TASK REQUIREMENTS>
Will you pull out every one of the records below and copy each line word for word, without changing anything?

[Entries for finding text and elements]
::::

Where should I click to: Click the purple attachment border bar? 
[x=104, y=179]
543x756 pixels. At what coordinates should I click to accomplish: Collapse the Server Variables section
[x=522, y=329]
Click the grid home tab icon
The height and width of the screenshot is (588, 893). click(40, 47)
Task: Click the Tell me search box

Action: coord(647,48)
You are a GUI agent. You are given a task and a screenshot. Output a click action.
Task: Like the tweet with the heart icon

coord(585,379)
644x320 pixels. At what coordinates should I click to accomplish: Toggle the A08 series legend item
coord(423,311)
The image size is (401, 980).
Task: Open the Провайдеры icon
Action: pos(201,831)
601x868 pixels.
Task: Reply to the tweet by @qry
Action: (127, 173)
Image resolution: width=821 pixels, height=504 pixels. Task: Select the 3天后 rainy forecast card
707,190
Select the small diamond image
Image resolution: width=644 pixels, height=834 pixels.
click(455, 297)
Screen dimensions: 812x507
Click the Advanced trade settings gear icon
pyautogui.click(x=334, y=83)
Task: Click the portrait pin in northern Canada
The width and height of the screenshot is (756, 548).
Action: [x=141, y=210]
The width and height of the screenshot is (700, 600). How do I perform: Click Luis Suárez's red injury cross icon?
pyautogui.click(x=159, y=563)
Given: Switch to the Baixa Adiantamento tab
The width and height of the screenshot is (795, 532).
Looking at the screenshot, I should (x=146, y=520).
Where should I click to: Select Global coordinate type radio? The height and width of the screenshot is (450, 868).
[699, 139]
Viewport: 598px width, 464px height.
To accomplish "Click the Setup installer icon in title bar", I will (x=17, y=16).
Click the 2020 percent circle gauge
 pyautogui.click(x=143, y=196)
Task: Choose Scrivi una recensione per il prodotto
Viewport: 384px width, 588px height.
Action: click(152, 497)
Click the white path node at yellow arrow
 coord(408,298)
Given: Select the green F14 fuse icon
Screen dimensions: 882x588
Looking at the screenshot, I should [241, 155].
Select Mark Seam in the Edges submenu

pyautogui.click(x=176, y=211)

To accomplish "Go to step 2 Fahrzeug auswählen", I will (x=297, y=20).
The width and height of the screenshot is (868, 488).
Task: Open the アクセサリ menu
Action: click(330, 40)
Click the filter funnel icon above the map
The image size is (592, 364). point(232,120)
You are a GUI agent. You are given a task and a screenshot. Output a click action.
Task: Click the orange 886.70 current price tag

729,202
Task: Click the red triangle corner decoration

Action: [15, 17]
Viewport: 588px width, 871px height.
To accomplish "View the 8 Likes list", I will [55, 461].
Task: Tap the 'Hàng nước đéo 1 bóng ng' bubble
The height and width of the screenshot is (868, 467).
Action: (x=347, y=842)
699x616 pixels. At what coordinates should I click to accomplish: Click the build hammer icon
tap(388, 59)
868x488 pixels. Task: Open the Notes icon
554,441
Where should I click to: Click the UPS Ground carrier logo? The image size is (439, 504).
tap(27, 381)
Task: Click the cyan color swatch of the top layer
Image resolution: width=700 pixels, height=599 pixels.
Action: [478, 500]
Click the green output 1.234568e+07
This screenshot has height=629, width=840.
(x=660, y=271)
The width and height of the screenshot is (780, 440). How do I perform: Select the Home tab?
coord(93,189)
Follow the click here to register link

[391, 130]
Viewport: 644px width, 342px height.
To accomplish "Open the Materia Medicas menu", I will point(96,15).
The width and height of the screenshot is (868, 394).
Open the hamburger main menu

::::

COMPLETED TASK>
Where should I click to: Click the purple attachment border bar? 
[x=104, y=179]
543x756 pixels. At what coordinates should I click to accomplish: Collapse the Server Variables section
[x=522, y=329]
Click the grid home tab icon
The height and width of the screenshot is (588, 893). click(40, 47)
Task: Click the Tell me search box

Action: coord(647,48)
You are a GUI agent. You are given a task and a screenshot. Output a click action.
Task: Like the tweet with the heart icon

coord(585,379)
644x320 pixels. At what coordinates should I click to accomplish: Toggle the A08 series legend item
coord(423,311)
The image size is (401, 980).
Task: Open the Провайдеры icon
Action: pos(201,831)
601x868 pixels.
Task: Reply to the tweet by @qry
Action: (127, 173)
Image resolution: width=821 pixels, height=504 pixels. Task: Select the 3天后 rainy forecast card
707,190
Select the small diamond image
Image resolution: width=644 pixels, height=834 pixels.
click(455, 297)
Screen dimensions: 812x507
Click the Advanced trade settings gear icon
pyautogui.click(x=334, y=83)
Task: Click the portrait pin in northern Canada
The width and height of the screenshot is (756, 548).
Action: [x=141, y=210]
The width and height of the screenshot is (700, 600). How do I perform: Click Luis Suárez's red injury cross icon?
pyautogui.click(x=159, y=563)
Given: Switch to the Baixa Adiantamento tab
The width and height of the screenshot is (795, 532).
Looking at the screenshot, I should (x=146, y=520).
Where should I click to: Select Global coordinate type radio? The height and width of the screenshot is (450, 868).
[699, 139]
Viewport: 598px width, 464px height.
To accomplish "Click the Setup installer icon in title bar", I will (x=17, y=16).
Click the 2020 percent circle gauge
 pyautogui.click(x=143, y=196)
Task: Choose Scrivi una recensione per il prodotto
Viewport: 384px width, 588px height.
Action: click(152, 497)
Click the white path node at yellow arrow
 coord(408,298)
Given: Select the green F14 fuse icon
Screen dimensions: 882x588
Looking at the screenshot, I should [241, 155].
Select Mark Seam in the Edges submenu

pyautogui.click(x=176, y=211)

To accomplish "Go to step 2 Fahrzeug auswählen", I will (x=297, y=20).
The width and height of the screenshot is (868, 488).
Task: Open the アクセサリ menu
Action: click(330, 40)
Click the filter funnel icon above the map
The image size is (592, 364). point(232,120)
You are a GUI agent. You are given a task and a screenshot. Output a click action.
Task: Click the orange 886.70 current price tag

729,202
Task: Click the red triangle corner decoration

Action: [15, 17]
Viewport: 588px width, 871px height.
To accomplish "View the 8 Likes list", I will [55, 461].
Task: Tap the 'Hàng nước đéo 1 bóng ng' bubble
The height and width of the screenshot is (868, 467).
Action: (x=347, y=842)
699x616 pixels. At what coordinates should I click to accomplish: Click the build hammer icon
tap(388, 59)
868x488 pixels. Task: Open the Notes icon
554,441
Where should I click to: Click the UPS Ground carrier logo? The image size is (439, 504).
tap(27, 381)
Task: Click the cyan color swatch of the top layer
Image resolution: width=700 pixels, height=599 pixels.
Action: [478, 500]
Click the green output 1.234568e+07
This screenshot has height=629, width=840.
(x=660, y=271)
The width and height of the screenshot is (780, 440). How do I perform: Select the Home tab?
coord(93,189)
Follow the click here to register link

[391, 130]
Viewport: 644px width, 342px height.
To accomplish "Open the Materia Medicas menu", I will point(96,15).
The width and height of the screenshot is (868, 394).
Open the hamburger main menu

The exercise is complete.